Doctors have traditionally shied away from discussing end of life care with patients for a host of reasons including: lack of training in how to broach the subject; the lengthy discussions that prepare a patient for death are often not reimbursed; and doctors frequently view the inability to cure a patient as a failure. As a result, dying patients are seldom accurately informed of their prognosis nor given the information and resources necessary to prepare. And patients fail to initiate these conversations because they look to their doctor for information and guidance. If the doctor can't broach the subject of death, how should the patient?
Yet taking on the failings of an ill-prepared medical industry is much less popular than blaming seniors for their selfishness. We look at medical professionals as authorities, paternalistic experts whose practices shouldn't be challenged. And we have come to view hospice or palliative care - options that work to keep a dying patient as comfortable as possible in a non-hospital facility or their home - as giving up on life.

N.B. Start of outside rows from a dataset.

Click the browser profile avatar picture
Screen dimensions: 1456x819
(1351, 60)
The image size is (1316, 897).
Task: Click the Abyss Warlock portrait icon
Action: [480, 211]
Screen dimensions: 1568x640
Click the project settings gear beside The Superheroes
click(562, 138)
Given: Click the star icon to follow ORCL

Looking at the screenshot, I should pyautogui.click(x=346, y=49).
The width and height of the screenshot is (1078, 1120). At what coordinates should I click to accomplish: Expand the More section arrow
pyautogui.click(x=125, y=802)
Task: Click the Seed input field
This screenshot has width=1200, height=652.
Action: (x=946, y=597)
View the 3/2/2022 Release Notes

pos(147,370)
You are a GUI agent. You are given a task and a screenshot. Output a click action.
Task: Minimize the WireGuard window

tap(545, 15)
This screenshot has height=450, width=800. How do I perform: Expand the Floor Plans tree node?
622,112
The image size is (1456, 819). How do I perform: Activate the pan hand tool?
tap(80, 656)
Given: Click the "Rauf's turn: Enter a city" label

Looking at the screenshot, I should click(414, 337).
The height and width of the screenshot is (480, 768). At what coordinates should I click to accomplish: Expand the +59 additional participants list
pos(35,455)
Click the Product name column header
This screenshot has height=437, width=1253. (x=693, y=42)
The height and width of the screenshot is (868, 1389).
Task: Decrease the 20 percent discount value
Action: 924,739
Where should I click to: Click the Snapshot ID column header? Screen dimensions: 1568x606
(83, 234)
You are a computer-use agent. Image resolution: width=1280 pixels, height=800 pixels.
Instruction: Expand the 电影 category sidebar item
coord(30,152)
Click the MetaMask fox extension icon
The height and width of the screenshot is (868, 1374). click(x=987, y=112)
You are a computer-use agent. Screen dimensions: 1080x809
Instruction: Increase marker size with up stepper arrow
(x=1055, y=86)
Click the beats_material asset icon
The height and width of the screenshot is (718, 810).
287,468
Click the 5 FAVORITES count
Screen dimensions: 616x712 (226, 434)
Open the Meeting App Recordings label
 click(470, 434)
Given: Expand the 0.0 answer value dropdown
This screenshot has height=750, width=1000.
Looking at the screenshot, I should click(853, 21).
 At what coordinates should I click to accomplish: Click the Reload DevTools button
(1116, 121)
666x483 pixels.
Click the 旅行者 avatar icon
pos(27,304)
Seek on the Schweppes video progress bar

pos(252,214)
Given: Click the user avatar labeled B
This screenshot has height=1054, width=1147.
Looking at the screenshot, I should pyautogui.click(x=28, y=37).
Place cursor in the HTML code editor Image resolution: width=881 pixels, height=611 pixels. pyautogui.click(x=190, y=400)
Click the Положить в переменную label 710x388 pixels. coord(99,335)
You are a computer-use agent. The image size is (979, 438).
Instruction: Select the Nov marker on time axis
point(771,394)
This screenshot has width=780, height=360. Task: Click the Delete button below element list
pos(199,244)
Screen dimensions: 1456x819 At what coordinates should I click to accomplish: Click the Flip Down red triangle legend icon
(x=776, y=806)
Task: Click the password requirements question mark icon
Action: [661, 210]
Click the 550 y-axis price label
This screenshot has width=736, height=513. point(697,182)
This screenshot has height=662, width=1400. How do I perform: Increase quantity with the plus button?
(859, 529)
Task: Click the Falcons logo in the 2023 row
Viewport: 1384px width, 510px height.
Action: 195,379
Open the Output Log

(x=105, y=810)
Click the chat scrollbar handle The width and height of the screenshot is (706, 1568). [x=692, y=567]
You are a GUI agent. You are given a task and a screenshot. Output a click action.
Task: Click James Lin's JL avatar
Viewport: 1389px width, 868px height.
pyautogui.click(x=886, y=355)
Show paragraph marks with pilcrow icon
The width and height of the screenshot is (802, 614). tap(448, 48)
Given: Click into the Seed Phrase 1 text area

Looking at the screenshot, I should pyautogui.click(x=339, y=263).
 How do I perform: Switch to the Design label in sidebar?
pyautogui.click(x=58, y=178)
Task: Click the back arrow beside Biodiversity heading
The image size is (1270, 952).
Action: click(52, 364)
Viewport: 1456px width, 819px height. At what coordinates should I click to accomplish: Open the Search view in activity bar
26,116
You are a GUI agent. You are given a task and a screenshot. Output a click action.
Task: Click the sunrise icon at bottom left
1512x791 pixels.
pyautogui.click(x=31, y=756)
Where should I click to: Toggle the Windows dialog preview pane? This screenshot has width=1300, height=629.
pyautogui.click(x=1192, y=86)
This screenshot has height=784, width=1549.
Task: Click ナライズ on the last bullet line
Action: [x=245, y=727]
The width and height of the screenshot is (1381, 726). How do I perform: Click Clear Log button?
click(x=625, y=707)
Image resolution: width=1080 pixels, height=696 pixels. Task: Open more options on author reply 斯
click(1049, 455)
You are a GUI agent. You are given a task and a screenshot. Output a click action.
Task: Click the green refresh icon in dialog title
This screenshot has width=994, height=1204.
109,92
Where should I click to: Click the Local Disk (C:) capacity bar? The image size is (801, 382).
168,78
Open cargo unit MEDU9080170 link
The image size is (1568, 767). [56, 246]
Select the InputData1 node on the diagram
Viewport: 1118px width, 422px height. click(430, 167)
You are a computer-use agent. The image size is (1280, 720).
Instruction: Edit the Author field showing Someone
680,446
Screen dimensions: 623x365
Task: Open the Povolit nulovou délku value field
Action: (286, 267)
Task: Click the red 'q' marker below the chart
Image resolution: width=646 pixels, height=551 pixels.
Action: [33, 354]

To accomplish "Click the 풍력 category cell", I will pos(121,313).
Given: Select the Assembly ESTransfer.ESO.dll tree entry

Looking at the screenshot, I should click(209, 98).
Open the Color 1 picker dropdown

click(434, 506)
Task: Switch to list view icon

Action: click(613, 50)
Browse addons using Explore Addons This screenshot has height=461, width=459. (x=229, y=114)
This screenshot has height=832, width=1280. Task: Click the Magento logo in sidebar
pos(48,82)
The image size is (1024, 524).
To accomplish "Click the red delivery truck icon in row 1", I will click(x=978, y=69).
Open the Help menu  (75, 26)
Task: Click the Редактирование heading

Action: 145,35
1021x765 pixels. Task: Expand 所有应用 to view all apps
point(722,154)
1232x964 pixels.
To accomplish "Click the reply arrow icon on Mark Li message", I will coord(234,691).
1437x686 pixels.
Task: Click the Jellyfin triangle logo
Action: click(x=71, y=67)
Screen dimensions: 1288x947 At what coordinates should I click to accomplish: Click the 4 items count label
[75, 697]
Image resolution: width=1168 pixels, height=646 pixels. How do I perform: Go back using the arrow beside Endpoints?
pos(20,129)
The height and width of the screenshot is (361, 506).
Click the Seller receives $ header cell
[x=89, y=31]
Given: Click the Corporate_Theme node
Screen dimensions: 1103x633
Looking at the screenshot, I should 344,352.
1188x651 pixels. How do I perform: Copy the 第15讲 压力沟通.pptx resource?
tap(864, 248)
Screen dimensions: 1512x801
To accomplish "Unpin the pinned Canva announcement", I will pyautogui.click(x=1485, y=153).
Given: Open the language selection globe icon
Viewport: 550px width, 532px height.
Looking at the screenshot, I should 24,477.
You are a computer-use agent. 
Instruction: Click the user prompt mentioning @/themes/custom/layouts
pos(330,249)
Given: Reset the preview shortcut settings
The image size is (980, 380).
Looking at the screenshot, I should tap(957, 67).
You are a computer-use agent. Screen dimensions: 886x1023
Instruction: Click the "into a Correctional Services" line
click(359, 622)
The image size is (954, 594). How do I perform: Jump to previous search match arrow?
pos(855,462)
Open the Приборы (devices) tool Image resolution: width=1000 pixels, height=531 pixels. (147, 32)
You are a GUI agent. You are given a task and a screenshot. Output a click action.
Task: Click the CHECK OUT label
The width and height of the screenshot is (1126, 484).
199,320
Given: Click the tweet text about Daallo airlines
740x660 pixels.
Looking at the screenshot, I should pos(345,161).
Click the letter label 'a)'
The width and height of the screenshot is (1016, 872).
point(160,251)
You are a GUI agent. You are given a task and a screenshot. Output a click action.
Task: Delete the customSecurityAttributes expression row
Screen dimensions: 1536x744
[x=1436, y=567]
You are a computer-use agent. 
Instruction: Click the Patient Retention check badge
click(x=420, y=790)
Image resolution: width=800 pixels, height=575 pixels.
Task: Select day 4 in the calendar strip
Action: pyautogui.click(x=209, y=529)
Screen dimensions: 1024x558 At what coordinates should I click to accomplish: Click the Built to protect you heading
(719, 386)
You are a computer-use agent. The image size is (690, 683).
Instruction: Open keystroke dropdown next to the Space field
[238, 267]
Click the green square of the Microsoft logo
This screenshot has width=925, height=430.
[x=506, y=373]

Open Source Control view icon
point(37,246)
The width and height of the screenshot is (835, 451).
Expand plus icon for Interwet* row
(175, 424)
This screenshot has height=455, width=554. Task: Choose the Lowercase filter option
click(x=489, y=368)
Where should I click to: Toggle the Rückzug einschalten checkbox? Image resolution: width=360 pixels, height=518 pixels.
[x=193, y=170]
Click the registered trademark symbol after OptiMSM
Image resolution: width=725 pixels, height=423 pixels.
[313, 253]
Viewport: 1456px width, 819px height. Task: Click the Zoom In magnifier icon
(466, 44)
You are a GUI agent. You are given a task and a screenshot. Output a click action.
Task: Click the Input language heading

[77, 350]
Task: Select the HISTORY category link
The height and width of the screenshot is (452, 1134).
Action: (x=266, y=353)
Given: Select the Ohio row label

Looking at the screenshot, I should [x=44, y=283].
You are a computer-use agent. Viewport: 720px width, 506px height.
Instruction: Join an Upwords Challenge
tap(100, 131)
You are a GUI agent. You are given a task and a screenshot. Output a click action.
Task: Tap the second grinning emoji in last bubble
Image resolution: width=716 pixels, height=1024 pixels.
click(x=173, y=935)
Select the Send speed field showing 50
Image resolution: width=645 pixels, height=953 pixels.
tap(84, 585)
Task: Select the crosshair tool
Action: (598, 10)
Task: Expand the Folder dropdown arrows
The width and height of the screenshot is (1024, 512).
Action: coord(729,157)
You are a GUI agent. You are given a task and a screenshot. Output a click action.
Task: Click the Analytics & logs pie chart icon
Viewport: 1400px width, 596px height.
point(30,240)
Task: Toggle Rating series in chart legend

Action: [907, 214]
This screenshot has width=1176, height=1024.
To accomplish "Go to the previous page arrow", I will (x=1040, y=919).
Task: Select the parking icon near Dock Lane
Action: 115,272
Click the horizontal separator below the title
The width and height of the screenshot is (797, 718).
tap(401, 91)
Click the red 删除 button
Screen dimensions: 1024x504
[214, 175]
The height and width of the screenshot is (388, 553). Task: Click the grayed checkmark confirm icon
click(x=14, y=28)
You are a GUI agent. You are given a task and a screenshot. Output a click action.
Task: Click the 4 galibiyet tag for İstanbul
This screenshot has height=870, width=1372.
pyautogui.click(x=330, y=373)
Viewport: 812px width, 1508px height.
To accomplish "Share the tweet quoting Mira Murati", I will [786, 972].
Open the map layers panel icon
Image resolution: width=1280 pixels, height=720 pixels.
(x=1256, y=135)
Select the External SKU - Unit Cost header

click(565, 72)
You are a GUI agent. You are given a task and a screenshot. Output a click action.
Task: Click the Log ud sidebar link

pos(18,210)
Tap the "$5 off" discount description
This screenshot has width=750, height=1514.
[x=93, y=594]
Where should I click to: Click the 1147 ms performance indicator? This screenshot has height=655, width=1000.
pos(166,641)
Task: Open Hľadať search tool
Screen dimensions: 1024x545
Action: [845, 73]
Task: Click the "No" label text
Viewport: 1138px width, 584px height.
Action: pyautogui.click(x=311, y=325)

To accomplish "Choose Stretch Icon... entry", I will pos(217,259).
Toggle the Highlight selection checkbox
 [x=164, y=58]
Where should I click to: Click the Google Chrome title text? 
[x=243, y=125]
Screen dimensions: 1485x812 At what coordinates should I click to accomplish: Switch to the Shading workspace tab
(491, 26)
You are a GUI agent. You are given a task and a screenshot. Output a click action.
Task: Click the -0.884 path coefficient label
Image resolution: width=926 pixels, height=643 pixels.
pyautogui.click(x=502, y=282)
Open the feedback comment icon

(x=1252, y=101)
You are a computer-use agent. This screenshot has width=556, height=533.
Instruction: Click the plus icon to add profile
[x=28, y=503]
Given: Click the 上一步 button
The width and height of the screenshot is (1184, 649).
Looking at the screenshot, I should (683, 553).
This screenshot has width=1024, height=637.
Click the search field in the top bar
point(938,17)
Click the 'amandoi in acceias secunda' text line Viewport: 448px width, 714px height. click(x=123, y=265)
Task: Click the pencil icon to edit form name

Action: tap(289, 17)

If asked, Charlie may well have said that he wanted every possible treatment, no matter how long the odds were for his survival. But he may also have said that after five years of struggle against an incurable disease, he was ready to go home, to make his informed last decisions, to prepare for death, to die with his family surrounding him. Either way, it would have been Charlie's choice. Instead, his doctor "sheltered" him from such decision-making. And in the course of doing so, deprived him of a peaceful home death.
Klein's right. Until doctors - who have the ability to direct the nature of our last months and to inform us of what is coming and what our options are - address end of life care with patients, seniors will continue to die in ways and in places that they would never have chosen. At a cost that none of us should bear.
Labels: end of life care, futile care, hospice, palliative, patients' rights
2 Comments:
As long as the health care industry is set up and geared as a "for profit" industry (instead of a proactive health industry), the whole concept of honoring an elder patient's concept and definition of "quality of life".
I speak from experience and even though it was difficult to accept (as the child), my mother was cantankerous to the very end about her quality of life versus the medical establishment's desire to keep her alive beyond that definition.
Hi Anonymous,
I would love to hear your opinions on how the power structures (medical industry, the church, the state) play a role in pushing terminal and elderly patients toward futile care.
Against such forces, how do we make medicine not-for-profit? Or how do we regulate the industry?
And how do we work toward better definitions of "quality of life" and "natural death"?